▶ _Task objective_
Duplicate the entries between the line containing "You are a computer-use agent. 899x417 pixels." and the line containing "Action: coord(198,61)", inclusive.

● ● ●

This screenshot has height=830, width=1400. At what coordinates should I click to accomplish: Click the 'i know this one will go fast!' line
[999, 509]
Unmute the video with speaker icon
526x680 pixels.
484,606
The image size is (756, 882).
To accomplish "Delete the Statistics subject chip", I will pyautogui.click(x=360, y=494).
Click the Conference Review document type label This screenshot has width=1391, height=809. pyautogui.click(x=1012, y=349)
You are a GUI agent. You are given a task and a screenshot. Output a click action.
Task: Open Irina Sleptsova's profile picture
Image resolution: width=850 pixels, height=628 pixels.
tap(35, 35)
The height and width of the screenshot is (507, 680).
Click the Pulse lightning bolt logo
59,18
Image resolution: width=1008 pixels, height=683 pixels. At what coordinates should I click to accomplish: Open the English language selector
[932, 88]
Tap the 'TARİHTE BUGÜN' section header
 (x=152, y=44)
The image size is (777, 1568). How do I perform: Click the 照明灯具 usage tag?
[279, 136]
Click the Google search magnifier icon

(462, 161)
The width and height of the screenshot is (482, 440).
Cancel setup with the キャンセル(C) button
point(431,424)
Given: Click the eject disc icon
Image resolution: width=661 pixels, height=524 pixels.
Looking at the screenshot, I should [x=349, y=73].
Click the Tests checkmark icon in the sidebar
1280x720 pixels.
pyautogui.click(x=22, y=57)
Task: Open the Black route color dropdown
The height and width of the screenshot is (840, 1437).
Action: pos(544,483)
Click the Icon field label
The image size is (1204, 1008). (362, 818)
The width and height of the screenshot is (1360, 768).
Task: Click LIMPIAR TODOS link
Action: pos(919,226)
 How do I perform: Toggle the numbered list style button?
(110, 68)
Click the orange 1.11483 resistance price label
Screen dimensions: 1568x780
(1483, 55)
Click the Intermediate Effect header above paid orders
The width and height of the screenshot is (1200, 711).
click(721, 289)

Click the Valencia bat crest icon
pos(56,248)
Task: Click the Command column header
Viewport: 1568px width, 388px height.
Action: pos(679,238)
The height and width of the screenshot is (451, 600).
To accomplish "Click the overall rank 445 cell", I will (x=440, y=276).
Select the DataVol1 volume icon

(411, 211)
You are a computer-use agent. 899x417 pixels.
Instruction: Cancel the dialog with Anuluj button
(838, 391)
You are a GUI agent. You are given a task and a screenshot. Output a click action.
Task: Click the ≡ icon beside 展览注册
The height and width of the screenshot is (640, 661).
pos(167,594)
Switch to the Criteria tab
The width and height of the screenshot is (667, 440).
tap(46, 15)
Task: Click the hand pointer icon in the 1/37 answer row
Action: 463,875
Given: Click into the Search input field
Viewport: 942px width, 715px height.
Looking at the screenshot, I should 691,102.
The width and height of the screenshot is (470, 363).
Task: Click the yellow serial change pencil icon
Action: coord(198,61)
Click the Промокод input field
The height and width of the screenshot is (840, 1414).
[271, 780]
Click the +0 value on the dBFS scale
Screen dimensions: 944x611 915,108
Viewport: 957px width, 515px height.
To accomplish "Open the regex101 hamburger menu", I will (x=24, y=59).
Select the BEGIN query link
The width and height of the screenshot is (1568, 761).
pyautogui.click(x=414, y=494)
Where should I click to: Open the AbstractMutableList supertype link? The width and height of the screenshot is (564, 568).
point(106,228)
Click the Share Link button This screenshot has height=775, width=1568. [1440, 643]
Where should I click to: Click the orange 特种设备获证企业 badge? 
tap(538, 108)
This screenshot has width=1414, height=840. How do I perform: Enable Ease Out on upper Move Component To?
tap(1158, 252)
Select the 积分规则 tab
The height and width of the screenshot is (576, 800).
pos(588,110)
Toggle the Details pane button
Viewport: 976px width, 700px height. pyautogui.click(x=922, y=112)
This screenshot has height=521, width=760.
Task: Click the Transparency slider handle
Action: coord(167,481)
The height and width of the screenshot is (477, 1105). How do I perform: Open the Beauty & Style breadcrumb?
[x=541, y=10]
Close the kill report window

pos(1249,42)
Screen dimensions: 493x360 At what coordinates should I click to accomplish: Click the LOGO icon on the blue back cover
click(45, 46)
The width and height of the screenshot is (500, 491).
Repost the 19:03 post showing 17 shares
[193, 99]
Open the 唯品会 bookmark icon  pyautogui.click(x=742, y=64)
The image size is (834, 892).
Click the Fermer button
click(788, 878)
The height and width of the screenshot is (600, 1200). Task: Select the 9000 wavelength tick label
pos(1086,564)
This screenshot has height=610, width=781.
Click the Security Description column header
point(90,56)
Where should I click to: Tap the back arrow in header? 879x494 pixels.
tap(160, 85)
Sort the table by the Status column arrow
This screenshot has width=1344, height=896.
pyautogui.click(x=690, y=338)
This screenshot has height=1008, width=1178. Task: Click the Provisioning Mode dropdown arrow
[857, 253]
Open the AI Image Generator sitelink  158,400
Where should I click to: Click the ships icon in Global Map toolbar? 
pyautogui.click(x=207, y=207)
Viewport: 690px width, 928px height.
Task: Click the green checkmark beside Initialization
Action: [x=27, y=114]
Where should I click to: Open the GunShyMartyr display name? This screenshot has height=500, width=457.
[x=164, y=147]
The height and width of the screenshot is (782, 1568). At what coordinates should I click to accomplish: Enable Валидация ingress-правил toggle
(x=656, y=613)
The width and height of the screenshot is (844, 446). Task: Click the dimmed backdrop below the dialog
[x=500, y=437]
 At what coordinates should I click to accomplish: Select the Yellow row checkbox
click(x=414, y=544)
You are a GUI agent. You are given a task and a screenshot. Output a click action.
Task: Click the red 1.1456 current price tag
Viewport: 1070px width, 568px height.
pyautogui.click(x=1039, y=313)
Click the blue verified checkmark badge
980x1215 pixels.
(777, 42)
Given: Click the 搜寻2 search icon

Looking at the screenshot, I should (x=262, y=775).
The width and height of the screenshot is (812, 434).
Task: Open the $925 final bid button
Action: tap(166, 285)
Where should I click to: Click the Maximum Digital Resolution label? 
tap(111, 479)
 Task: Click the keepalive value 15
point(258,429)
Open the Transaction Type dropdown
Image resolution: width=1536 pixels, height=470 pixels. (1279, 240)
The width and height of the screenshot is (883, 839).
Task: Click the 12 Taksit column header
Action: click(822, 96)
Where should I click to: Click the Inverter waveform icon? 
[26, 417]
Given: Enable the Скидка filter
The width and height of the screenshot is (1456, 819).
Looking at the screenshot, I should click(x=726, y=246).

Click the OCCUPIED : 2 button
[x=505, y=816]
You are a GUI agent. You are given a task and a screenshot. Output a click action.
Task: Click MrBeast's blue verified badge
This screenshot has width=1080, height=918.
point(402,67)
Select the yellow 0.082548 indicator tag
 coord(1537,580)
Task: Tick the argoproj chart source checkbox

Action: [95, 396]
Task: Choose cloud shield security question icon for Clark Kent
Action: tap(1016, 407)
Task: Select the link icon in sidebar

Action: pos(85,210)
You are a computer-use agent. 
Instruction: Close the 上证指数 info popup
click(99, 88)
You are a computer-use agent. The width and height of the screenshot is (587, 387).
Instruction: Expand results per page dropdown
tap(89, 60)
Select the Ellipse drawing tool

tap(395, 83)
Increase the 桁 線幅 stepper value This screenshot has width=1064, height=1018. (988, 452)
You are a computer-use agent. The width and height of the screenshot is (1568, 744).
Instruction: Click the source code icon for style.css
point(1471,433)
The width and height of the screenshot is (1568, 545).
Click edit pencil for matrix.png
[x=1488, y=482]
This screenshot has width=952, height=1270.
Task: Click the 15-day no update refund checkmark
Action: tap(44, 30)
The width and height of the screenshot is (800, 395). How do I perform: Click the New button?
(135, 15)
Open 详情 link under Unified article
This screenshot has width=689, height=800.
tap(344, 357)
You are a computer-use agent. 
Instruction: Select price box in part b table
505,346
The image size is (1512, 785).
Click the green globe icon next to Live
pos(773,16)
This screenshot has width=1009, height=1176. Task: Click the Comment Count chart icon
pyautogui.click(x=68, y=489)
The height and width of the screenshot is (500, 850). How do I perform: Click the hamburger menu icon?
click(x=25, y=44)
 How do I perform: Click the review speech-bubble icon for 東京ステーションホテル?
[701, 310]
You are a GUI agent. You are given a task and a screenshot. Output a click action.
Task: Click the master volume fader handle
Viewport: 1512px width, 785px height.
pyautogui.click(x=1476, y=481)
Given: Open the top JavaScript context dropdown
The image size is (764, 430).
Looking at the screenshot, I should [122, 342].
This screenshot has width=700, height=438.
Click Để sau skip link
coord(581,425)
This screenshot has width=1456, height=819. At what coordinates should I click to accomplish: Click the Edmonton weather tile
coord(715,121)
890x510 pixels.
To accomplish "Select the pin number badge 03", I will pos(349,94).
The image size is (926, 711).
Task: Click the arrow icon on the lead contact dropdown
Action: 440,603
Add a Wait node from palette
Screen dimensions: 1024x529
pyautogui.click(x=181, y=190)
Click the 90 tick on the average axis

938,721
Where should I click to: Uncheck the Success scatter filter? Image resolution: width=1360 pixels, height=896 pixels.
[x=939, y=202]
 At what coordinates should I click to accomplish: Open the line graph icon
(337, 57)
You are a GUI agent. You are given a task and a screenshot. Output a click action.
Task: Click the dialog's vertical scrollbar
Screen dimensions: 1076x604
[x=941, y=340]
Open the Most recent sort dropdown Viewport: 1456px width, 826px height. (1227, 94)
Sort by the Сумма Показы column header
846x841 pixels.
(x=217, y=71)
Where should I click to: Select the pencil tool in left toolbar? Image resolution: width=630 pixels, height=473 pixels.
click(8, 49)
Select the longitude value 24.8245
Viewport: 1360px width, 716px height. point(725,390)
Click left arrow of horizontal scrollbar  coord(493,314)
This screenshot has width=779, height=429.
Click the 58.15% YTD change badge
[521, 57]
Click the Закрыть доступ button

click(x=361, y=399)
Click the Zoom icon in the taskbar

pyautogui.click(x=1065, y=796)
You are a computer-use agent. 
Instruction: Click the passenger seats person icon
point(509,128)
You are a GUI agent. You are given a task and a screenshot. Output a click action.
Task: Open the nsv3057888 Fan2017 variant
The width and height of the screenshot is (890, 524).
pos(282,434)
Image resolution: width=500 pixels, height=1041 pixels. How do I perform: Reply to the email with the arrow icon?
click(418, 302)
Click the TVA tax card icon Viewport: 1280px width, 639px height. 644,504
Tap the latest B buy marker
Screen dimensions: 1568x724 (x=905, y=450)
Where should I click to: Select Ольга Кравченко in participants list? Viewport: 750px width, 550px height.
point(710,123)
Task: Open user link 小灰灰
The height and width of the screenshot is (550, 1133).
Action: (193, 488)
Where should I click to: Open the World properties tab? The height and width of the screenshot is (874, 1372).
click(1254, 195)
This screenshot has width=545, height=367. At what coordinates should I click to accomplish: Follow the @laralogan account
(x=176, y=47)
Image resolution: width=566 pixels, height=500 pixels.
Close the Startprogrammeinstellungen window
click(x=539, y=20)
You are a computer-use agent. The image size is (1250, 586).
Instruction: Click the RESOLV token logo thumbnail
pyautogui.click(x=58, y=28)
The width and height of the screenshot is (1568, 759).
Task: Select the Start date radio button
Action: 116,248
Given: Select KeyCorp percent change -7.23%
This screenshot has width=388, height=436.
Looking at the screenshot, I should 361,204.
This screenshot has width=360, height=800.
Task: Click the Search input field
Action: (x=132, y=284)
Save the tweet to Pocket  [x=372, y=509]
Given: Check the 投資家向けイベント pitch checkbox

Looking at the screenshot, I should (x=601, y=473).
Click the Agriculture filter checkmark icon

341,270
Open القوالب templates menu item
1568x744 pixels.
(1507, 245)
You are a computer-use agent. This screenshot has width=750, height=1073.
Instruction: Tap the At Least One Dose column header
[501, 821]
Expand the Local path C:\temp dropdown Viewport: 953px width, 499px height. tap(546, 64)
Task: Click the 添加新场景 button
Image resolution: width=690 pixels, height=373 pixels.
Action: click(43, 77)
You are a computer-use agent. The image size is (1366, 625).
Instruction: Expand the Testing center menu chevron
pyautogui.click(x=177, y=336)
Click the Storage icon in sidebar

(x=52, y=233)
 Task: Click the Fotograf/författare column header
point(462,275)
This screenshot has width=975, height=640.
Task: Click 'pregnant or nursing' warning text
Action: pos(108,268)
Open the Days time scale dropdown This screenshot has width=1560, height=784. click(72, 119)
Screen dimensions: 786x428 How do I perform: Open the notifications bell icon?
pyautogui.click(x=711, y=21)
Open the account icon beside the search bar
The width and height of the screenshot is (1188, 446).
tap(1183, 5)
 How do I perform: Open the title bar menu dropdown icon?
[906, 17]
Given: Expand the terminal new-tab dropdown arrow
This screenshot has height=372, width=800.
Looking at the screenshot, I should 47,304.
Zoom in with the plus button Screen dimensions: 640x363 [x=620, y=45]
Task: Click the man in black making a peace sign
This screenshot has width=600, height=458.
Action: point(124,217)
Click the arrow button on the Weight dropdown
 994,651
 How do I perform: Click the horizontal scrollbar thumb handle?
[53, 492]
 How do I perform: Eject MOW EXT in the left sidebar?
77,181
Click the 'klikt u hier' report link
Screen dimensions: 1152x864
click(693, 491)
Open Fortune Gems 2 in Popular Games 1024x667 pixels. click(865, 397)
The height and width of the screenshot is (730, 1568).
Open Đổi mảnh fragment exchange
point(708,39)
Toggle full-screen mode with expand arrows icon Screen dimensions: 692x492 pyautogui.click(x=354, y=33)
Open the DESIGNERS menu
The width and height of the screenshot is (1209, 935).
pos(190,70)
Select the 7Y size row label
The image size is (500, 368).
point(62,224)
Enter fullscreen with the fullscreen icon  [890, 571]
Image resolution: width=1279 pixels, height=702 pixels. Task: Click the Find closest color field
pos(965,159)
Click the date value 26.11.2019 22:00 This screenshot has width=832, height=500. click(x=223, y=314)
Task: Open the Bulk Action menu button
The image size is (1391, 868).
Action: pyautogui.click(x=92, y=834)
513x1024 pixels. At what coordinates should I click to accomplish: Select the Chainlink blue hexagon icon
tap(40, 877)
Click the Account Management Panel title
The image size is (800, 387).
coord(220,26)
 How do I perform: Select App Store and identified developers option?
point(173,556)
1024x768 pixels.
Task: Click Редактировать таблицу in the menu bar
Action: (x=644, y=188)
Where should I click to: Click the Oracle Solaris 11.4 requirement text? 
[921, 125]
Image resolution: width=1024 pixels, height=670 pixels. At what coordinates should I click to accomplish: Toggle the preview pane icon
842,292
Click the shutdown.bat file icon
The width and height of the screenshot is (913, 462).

● ● ●

▶ _Result below_
You are a computer-use agent. 899x417 pixels.
Instruction: Cancel the dialog with Anuluj button
(838, 391)
You are a GUI agent. You are given a task and a screenshot. Output a click action.
Task: Click the ≡ icon beside 展览注册
The height and width of the screenshot is (640, 661).
pos(167,594)
Switch to the Criteria tab
The width and height of the screenshot is (667, 440).
tap(46, 15)
Task: Click the hand pointer icon in the 1/37 answer row
Action: 463,875
Given: Click into the Search input field
Viewport: 942px width, 715px height.
Looking at the screenshot, I should 691,102.
The width and height of the screenshot is (470, 363).
Task: Click the yellow serial change pencil icon
Action: coord(198,61)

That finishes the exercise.